Aeroitalia ha deciso di offrire una concreta opportunità ai circa 2mila ex dipendenti Alitalia rimasti senza lavoro e senza cassa integrazione dopo il 31 ottobre 2025.
Aeroitalia avvia il nuovo handling a Fiumicino e apre una selezione dedicata agli ex lavoratori Alitalia per favorire il loro rientro nel settore
A febbraio, la compagnia attiverà un proprio servizio di handling/ trasporto bagagli all’aeroporto di Roma Fiumicino “Leonardo da Vinci” e ha scelto di cercare nuovo personale proprio tra i lavoratori coinvolti nel recente licenziamento collettivo.
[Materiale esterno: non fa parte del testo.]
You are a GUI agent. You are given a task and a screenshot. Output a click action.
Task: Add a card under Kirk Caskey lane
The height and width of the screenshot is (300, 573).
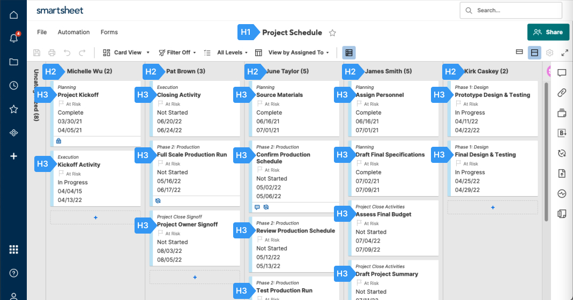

Si tratta di una decisione voluta dall’amministratore delegato Gaetano Intrieri, che ha spiegato le sue motivazioni, come riportato dall’Adnkronos.
Intrieri, nel dettaglio, ha anche ricordato il rapporto che mantiene da anni con molti dipendenti Alitalia: nel 2019, circa 7mila lavoratori firmarono una petizione chiedendogli di guidare l’azienda.
Quel gesto, ha precisato, è rimasto per lui un segnale di stima che oggi trova un riscontro concreto. “È il momento di sostenere chi è rimasto senza tutele”, ha dichiarato, sottolineando che i lavoratori non hanno alcuna responsabilità nella crisi che ha portato alla fine della compagnia.
Dal punto di vista industriale, la scelta di realizzare internamente l’handling nasce da un’esigenza chiara: Aeroitalia gestisce circa 3 milioni di passeggeri, di cui due milioni nello scalo di Fiumicino, e prevede l’arrivo di sette nuovi aerei destinati a incrementare sensibilmente le rotazioni.
Con numeri in crescita, controllare direttamente le attività a terra significa più efficienza e una migliore assistenza ai passeggeri.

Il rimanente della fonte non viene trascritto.